Saturday, April 19, 2008

Minding the gaps

Automating the uncovering of propaganda, could simply be a matter of finding the differences between local and global news coverage.

So, for example, the almost non-existent local coverage of the US votes in the UN against nuclear disarmament. This is a regular, big story, outside the US and UK, but it's self-censored within the US national press. Finding the differences should be a snap ... and the gap itself provides significant information.

The percentage of total coverage a story receives is also significant ... something well-understood within most countries. No one thinks that celebrity news or sports news is hard news, and this is regularly decried.

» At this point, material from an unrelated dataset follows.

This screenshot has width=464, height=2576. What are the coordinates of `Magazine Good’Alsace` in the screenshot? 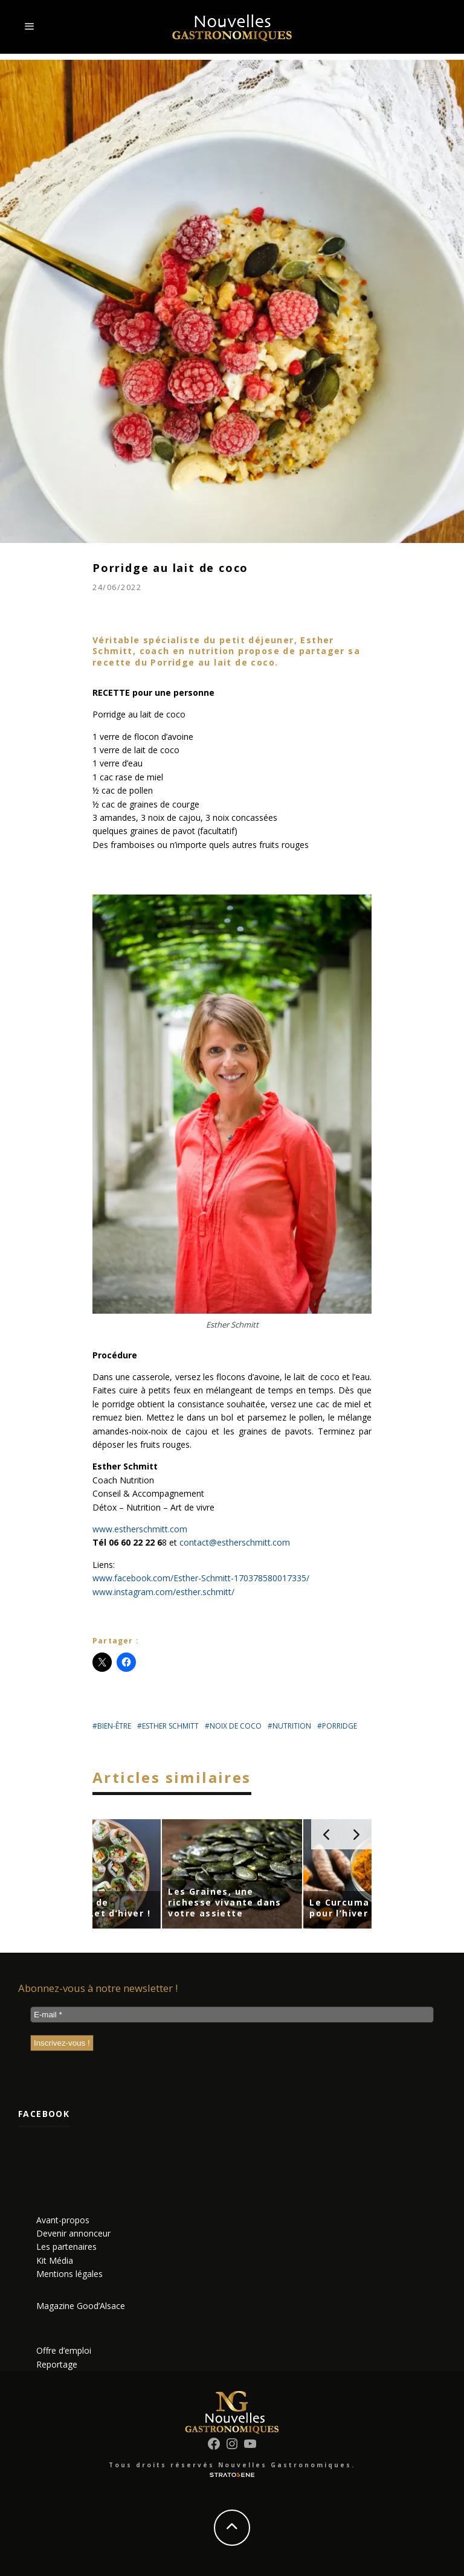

But news from the White House also obscures hard news ... this is clearly stated in fictional movies and television shows involving the White House. And yet we have no automated place to go to determine the obscured, real story, in real time. Even though they are often reported loud and clear in the global press. For example, in the Reagan years, when the World Court convicted the US of funding terror attacks against civilian targets in Nicaragua, it really didn't make the news in the US. But the rest of the World Press reported on it, at length.

Ideally, I'd like an option in Google News, to see the top-rated global stories that are not among the top-rated US-UK stories. There's a local analog, where your city newspaper won't report the biggest national scandal about your city ...

People all over the world need to see these differences, to discover which stories their governments and media manage not to tell them.